For the last few weeks, I've been buried in PostgreSQL performance analysis, mostly focusing on the workload generated by "pgbench -S" under high concurrency.  In other words, lots and lots of very simple SELECT statements on a single table.  Such workloads can generate serious internal contention within PostgreSQL on systems within many CPU cores.

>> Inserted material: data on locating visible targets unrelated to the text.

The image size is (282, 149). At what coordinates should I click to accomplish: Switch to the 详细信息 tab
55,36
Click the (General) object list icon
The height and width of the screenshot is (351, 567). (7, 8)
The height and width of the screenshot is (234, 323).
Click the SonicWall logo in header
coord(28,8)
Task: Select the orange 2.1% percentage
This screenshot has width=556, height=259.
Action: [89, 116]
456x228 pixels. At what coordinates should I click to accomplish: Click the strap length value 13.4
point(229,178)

But it's interesting to note that most of the contention points I've so far identified are what might be called "false contention".  The transactions generated by this workload need to perform operations such as:

- acquire an AccessShareLock on the target relation and its index to guard against a concurrent drop or schema change
- acquire an ExclusiveLock on their VXID in case another transaction wishes to wait for transaction end
- read the list of pending "invalidation" events, which are generally created by DDL
- read the list of in-progress XIDs, to generate a snapshot
- find the root index block for the table's primary key index in the shared buffer pool
- momentarily pin the block containing the root index page into the buffer pool, so that it can't be evicted while we're examining it
- momentarily lock the root index page, so that no new items can be added until we've decided which downlink to follow

Now, in fact, in this workload, there is no concurrent DDL against the relevant table and index, or any other one; no one is attempting to wait for the completion of any VXID; the list of in-progress XIDs can easily be simultaneously read by many backends; and the root index page is in no danger either of being modified or of being evicted.  In short, the problem is not that there are resource conflicts, but that verifying that no resource conflicts exist is itself eating up too many resources.

Monday, June 06, 2011

Reducing Lock Contention

In a recent blog post on Performance Optimization, I mentioned that Noah Misch and I had discussed some methods of reducing the overhead of frequent relation locks.  Every transaction that touches a given table or index locks it and, at commit time, unlocks it.  This adds up to a lot of locking and unlocking, which ends up being very significant on machines with many CPU cores.  I ended up spending a good chunk of last week hacking on this problem, with very promising results: I have a prototype patch that improves throughput on a SELECT-only pgbench test by about 3.5x on a system with 24 cores.  Not bad for a couple days work.

Friday, May 27, 2011

Open Source Licensing

I can't resist the opportunity to comment on the FSF's guidelines - apparently just published - for how to choose a license for your work.  A story on this was posted on Slashdot this morning.  The FSF's guidelines are a little more nuanced than they could be; for example, they recommend contributing code to existing projects under the licenses used by those projects, rather than starting a giant war with the maintainers of those projects.  And if you're including trivial test programs in your work, or your work is shorter than the text of the GPL itself, you might just want to put the work in the public domain.  Very sensible!

But that's about as far as they're willing to go.  For example, the section on contributing to existing projects suggests that, if you're making major enhancements to a non-GPL program, you might want to fork it and release your changes under the GPL.  In other words, in the FSF's opinion, sometimes you should start a giant war with the maintainers.  In the open source world, forks are a part of life, and people are free to choose the licenses they want, but this seems awfully cavalier to me.  Forks are really damaging.  Maintaining a large and unified developer community has value; having those people spend their time developing, rather than arguing about licensing, is a good thing.